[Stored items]
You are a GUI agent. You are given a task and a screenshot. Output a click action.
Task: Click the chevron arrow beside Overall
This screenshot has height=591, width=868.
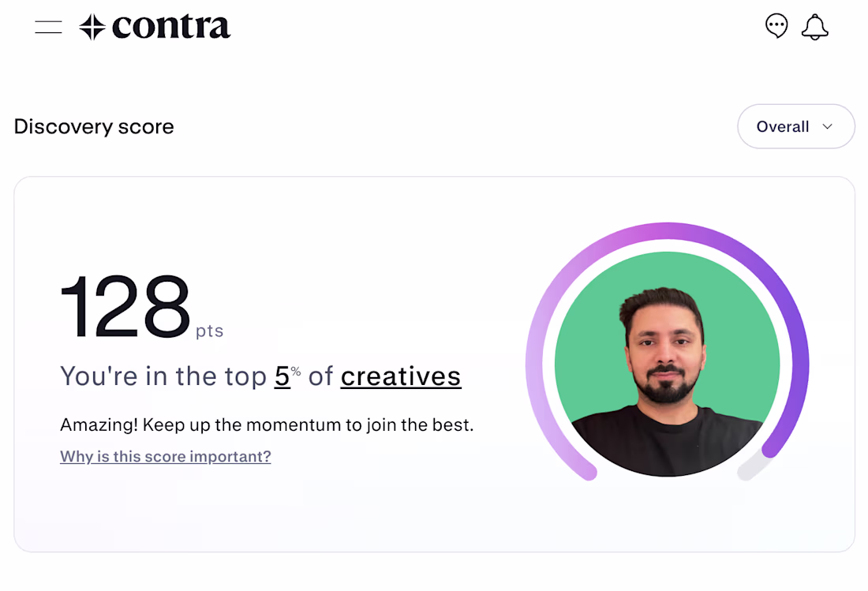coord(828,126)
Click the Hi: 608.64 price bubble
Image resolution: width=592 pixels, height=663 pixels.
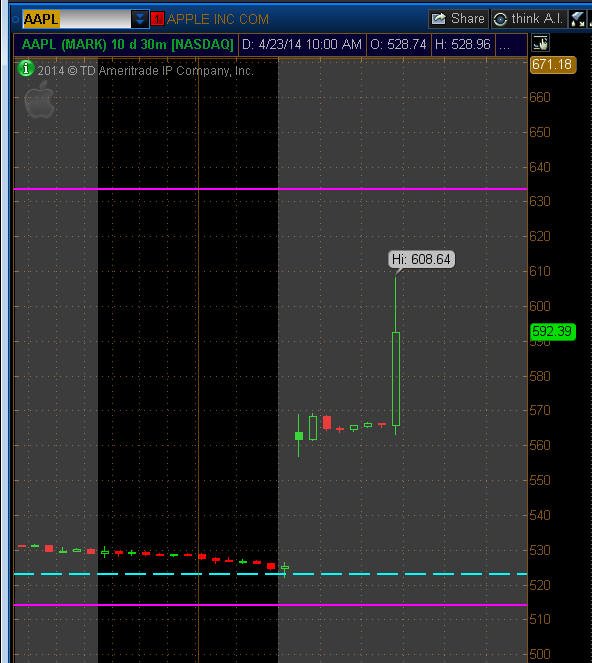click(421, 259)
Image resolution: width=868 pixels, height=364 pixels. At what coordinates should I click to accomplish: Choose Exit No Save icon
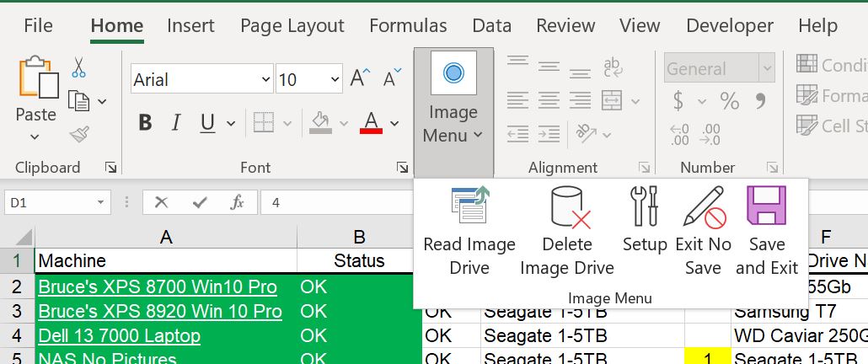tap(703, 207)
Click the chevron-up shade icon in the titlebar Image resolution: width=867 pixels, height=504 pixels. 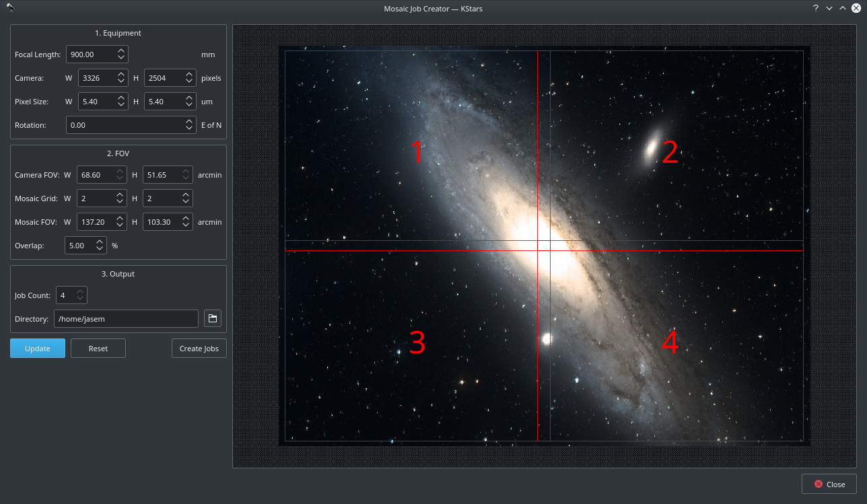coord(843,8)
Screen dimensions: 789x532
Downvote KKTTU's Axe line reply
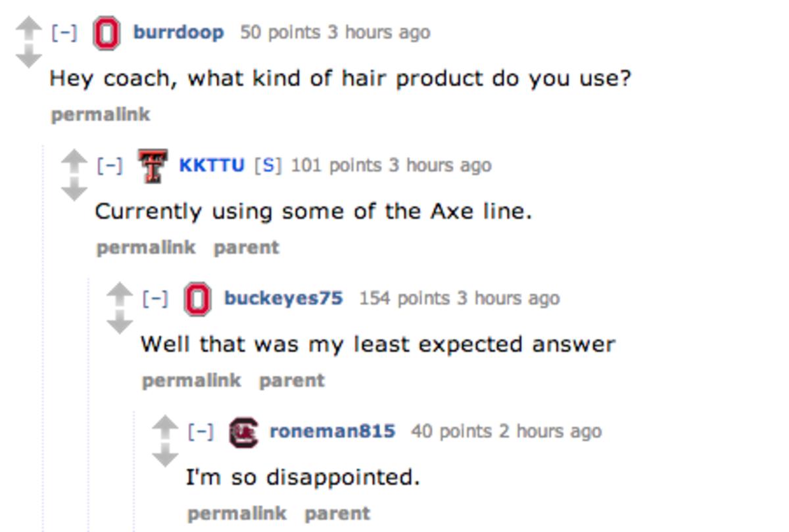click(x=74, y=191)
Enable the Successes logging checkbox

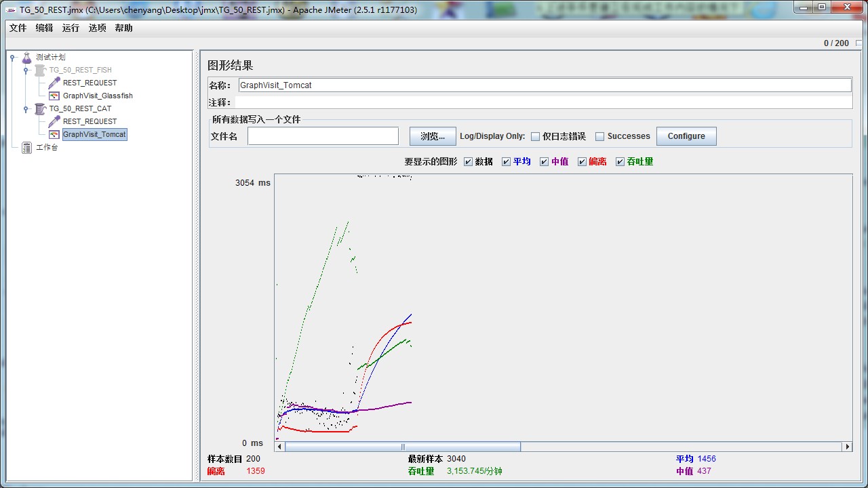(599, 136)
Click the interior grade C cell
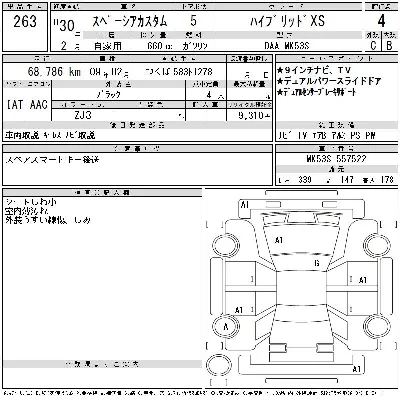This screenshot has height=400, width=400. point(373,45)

* TASK TO CARRY OUT *
The lines to copy begin with the one containing "Enable the Successes logging checkbox" and end with the last line of the entries above; copy them exactly, minus the pictures.

* ANSWER SECTION *
Enable the Successes logging checkbox

(599, 136)
Click the interior grade C cell
This screenshot has height=400, width=400. point(373,45)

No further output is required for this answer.